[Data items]
----------------

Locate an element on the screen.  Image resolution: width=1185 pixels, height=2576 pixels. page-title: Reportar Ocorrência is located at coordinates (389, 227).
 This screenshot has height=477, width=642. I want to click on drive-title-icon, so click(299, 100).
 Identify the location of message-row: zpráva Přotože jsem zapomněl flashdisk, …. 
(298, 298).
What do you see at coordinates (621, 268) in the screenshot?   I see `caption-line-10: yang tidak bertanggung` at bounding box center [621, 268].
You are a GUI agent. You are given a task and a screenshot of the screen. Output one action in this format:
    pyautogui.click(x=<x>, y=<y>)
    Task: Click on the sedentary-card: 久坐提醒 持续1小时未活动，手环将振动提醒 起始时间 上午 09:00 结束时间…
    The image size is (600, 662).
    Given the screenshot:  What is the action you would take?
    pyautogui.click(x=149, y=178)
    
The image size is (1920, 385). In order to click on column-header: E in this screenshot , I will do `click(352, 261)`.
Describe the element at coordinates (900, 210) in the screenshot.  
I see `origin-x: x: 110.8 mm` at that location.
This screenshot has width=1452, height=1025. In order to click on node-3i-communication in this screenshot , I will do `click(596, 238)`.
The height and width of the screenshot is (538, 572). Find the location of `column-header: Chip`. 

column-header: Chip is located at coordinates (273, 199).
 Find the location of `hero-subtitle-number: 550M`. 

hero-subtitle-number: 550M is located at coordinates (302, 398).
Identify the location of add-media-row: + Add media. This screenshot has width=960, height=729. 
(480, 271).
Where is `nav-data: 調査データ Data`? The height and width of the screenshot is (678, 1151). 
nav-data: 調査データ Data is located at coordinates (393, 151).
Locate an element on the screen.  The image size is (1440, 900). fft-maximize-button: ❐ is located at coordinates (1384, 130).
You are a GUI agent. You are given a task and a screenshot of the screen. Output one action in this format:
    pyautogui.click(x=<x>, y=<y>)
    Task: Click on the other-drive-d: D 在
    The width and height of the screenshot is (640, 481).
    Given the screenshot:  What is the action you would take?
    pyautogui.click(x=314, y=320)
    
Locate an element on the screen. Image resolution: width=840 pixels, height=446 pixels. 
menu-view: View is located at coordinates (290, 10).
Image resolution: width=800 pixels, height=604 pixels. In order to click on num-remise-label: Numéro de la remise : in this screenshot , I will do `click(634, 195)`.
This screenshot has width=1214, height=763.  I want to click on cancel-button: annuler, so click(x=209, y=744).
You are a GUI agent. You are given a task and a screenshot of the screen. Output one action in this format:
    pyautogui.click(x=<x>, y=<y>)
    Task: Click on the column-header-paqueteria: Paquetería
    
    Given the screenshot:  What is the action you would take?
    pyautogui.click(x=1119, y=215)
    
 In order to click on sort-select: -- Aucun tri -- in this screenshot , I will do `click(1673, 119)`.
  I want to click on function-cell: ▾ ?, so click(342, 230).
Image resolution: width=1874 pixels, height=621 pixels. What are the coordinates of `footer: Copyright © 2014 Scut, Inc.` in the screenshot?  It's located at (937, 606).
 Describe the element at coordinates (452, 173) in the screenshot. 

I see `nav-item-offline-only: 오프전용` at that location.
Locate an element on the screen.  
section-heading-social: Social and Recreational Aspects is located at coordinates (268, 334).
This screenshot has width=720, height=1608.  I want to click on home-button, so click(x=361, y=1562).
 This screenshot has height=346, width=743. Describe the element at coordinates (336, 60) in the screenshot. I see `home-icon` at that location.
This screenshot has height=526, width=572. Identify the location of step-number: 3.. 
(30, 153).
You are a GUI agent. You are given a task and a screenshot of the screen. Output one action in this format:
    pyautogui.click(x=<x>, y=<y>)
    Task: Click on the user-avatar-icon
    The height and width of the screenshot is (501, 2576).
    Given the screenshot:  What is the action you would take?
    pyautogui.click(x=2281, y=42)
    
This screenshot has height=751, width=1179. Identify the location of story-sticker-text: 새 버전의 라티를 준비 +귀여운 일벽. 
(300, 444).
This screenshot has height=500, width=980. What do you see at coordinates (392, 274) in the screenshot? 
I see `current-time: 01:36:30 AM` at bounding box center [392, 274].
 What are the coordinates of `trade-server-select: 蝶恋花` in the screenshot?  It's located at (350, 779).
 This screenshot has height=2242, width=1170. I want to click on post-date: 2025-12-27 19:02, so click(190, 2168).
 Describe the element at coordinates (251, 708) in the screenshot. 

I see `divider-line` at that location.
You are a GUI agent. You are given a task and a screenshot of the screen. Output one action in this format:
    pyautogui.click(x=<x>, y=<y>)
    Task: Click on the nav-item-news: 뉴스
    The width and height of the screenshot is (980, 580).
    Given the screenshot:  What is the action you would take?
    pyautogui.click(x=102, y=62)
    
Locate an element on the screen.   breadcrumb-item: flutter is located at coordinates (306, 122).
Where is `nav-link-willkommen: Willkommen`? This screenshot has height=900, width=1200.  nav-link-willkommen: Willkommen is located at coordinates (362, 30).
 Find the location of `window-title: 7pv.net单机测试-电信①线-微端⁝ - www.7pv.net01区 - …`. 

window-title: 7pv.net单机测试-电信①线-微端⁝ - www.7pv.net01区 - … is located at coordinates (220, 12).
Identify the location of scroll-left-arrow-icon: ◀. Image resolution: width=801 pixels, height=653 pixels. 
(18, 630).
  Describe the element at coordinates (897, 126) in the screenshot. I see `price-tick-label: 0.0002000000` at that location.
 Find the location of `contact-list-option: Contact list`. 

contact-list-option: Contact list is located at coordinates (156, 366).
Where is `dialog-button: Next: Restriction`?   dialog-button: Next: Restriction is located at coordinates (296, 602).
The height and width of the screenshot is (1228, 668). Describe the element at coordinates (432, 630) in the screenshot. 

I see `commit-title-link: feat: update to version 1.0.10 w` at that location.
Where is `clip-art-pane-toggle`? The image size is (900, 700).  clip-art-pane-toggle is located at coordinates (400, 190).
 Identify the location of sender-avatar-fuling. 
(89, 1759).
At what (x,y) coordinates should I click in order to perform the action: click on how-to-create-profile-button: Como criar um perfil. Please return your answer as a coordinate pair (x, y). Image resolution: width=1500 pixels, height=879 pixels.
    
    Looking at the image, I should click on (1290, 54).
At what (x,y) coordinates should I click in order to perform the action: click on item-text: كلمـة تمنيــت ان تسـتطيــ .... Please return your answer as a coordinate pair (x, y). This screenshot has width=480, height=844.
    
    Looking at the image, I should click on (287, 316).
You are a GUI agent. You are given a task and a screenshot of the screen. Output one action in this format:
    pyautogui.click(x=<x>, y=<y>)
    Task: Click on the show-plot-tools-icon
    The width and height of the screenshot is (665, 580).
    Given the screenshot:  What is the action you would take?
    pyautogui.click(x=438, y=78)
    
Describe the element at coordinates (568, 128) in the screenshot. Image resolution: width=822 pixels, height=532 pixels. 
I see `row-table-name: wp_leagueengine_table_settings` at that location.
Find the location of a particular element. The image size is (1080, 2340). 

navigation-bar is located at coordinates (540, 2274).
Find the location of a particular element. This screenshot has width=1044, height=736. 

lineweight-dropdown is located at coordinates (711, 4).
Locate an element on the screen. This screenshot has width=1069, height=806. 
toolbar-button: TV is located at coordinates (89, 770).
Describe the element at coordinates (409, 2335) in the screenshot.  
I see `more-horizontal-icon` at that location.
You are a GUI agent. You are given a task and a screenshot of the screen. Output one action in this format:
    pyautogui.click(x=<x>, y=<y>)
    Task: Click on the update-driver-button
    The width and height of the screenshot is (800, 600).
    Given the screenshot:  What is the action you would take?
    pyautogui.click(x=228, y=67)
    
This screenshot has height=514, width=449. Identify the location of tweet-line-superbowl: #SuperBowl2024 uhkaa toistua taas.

----------------

WHAT TO WORK ON: Copy every one of the data items above word for word, exactly as each one appears.

RESULT FOR THIS TASK:
Locate an element on the screen.  Image resolution: width=1185 pixels, height=2576 pixels. page-title: Reportar Ocorrência is located at coordinates (389, 227).
 This screenshot has height=477, width=642. I want to click on drive-title-icon, so click(299, 100).
 Identify the location of message-row: zpráva Přotože jsem zapomněl flashdisk, …. 
(298, 298).
What do you see at coordinates (621, 268) in the screenshot?   I see `caption-line-10: yang tidak bertanggung` at bounding box center [621, 268].
You are a GUI agent. You are given a task and a screenshot of the screen. Output one action in this format:
    pyautogui.click(x=<x>, y=<y>)
    Task: Click on the sedentary-card: 久坐提醒 持续1小时未活动，手环将振动提醒 起始时间 上午 09:00 结束时间…
    The image size is (600, 662).
    Given the screenshot:  What is the action you would take?
    pyautogui.click(x=149, y=178)
    
The image size is (1920, 385). In order to click on column-header: E in this screenshot , I will do `click(352, 261)`.
Describe the element at coordinates (900, 210) in the screenshot.  
I see `origin-x: x: 110.8 mm` at that location.
This screenshot has width=1452, height=1025. In order to click on node-3i-communication in this screenshot , I will do `click(596, 238)`.
The height and width of the screenshot is (538, 572). Find the location of `column-header: Chip`. 

column-header: Chip is located at coordinates (273, 199).
 Find the location of `hero-subtitle-number: 550M`. 

hero-subtitle-number: 550M is located at coordinates (302, 398).
Identify the location of add-media-row: + Add media. This screenshot has width=960, height=729. 
(480, 271).
Where is `nav-data: 調査データ Data`? The height and width of the screenshot is (678, 1151). 
nav-data: 調査データ Data is located at coordinates (393, 151).
Locate an element on the screen.  The image size is (1440, 900). fft-maximize-button: ❐ is located at coordinates (1384, 130).
You are a GUI agent. You are given a task and a screenshot of the screen. Output one action in this format:
    pyautogui.click(x=<x>, y=<y>)
    Task: Click on the other-drive-d: D 在
    The width and height of the screenshot is (640, 481).
    Given the screenshot:  What is the action you would take?
    pyautogui.click(x=314, y=320)
    
Locate an element on the screen. Image resolution: width=840 pixels, height=446 pixels. 
menu-view: View is located at coordinates (290, 10).
Image resolution: width=800 pixels, height=604 pixels. In order to click on num-remise-label: Numéro de la remise : in this screenshot , I will do `click(634, 195)`.
This screenshot has width=1214, height=763.  I want to click on cancel-button: annuler, so click(x=209, y=744).
You are a GUI agent. You are given a task and a screenshot of the screen. Output one action in this format:
    pyautogui.click(x=<x>, y=<y>)
    Task: Click on the column-header-paqueteria: Paquetería
    
    Given the screenshot:  What is the action you would take?
    pyautogui.click(x=1119, y=215)
    
 In order to click on sort-select: -- Aucun tri -- in this screenshot , I will do `click(1673, 119)`.
  I want to click on function-cell: ▾ ?, so click(342, 230).
Image resolution: width=1874 pixels, height=621 pixels. What are the coordinates of `footer: Copyright © 2014 Scut, Inc.` in the screenshot?  It's located at (937, 606).
 Describe the element at coordinates (452, 173) in the screenshot. 

I see `nav-item-offline-only: 오프전용` at that location.
Locate an element on the screen.  
section-heading-social: Social and Recreational Aspects is located at coordinates (268, 334).
This screenshot has width=720, height=1608.  I want to click on home-button, so click(x=361, y=1562).
 This screenshot has height=346, width=743. Describe the element at coordinates (336, 60) in the screenshot. I see `home-icon` at that location.
This screenshot has height=526, width=572. Identify the location of step-number: 3.. 
(30, 153).
You are a GUI agent. You are given a task and a screenshot of the screen. Output one action in this format:
    pyautogui.click(x=<x>, y=<y>)
    Task: Click on the user-avatar-icon
    The height and width of the screenshot is (501, 2576).
    Given the screenshot:  What is the action you would take?
    pyautogui.click(x=2281, y=42)
    
This screenshot has height=751, width=1179. Identify the location of story-sticker-text: 새 버전의 라티를 준비 +귀여운 일벽. 
(300, 444).
This screenshot has height=500, width=980. What do you see at coordinates (392, 274) in the screenshot? 
I see `current-time: 01:36:30 AM` at bounding box center [392, 274].
 What are the coordinates of `trade-server-select: 蝶恋花` in the screenshot?  It's located at (350, 779).
 This screenshot has height=2242, width=1170. I want to click on post-date: 2025-12-27 19:02, so click(190, 2168).
 Describe the element at coordinates (251, 708) in the screenshot. 

I see `divider-line` at that location.
You are a GUI agent. You are given a task and a screenshot of the screen. Output one action in this format:
    pyautogui.click(x=<x>, y=<y>)
    Task: Click on the nav-item-news: 뉴스
    The width and height of the screenshot is (980, 580).
    Given the screenshot:  What is the action you would take?
    pyautogui.click(x=102, y=62)
    
Locate an element on the screen.   breadcrumb-item: flutter is located at coordinates (306, 122).
Where is `nav-link-willkommen: Willkommen`? This screenshot has height=900, width=1200.  nav-link-willkommen: Willkommen is located at coordinates (362, 30).
 Find the location of `window-title: 7pv.net单机测试-电信①线-微端⁝ - www.7pv.net01区 - …`. 

window-title: 7pv.net单机测试-电信①线-微端⁝ - www.7pv.net01区 - … is located at coordinates (220, 12).
Identify the location of scroll-left-arrow-icon: ◀. Image resolution: width=801 pixels, height=653 pixels. 
(18, 630).
  Describe the element at coordinates (897, 126) in the screenshot. I see `price-tick-label: 0.0002000000` at that location.
 Find the location of `contact-list-option: Contact list`. 

contact-list-option: Contact list is located at coordinates (156, 366).
Where is `dialog-button: Next: Restriction`?   dialog-button: Next: Restriction is located at coordinates (296, 602).
The height and width of the screenshot is (1228, 668). Describe the element at coordinates (432, 630) in the screenshot. 

I see `commit-title-link: feat: update to version 1.0.10 w` at that location.
Where is `clip-art-pane-toggle`? The image size is (900, 700).  clip-art-pane-toggle is located at coordinates (400, 190).
 Identify the location of sender-avatar-fuling. 
(89, 1759).
At what (x,y) coordinates should I click in order to perform the action: click on how-to-create-profile-button: Como criar um perfil. Please return your answer as a coordinate pair (x, y). Image resolution: width=1500 pixels, height=879 pixels.
    
    Looking at the image, I should click on (1290, 54).
At what (x,y) coordinates should I click in order to perform the action: click on item-text: كلمـة تمنيــت ان تسـتطيــ .... Please return your answer as a coordinate pair (x, y). This screenshot has width=480, height=844.
    
    Looking at the image, I should click on (287, 316).
You are a GUI agent. You are given a task and a screenshot of the screen. Output one action in this format:
    pyautogui.click(x=<x>, y=<y>)
    Task: Click on the show-plot-tools-icon
    The width and height of the screenshot is (665, 580).
    Given the screenshot:  What is the action you would take?
    pyautogui.click(x=438, y=78)
    
Describe the element at coordinates (568, 128) in the screenshot. Image resolution: width=822 pixels, height=532 pixels. 
I see `row-table-name: wp_leagueengine_table_settings` at that location.
Find the location of a particular element. The image size is (1080, 2340). 

navigation-bar is located at coordinates (540, 2274).
Find the location of a particular element. This screenshot has width=1044, height=736. 

lineweight-dropdown is located at coordinates (711, 4).
Locate an element on the screen. This screenshot has width=1069, height=806. 
toolbar-button: TV is located at coordinates (89, 770).
Describe the element at coordinates (409, 2335) in the screenshot.  
I see `more-horizontal-icon` at that location.
You are a GUI agent. You are given a task and a screenshot of the screen. Output one action in this format:
    pyautogui.click(x=<x>, y=<y>)
    Task: Click on the update-driver-button
    The width and height of the screenshot is (800, 600).
    Given the screenshot:  What is the action you would take?
    pyautogui.click(x=228, y=67)
    
This screenshot has height=514, width=449. Identify the location of tweet-line-superbowl: #SuperBowl2024 uhkaa toistua taas.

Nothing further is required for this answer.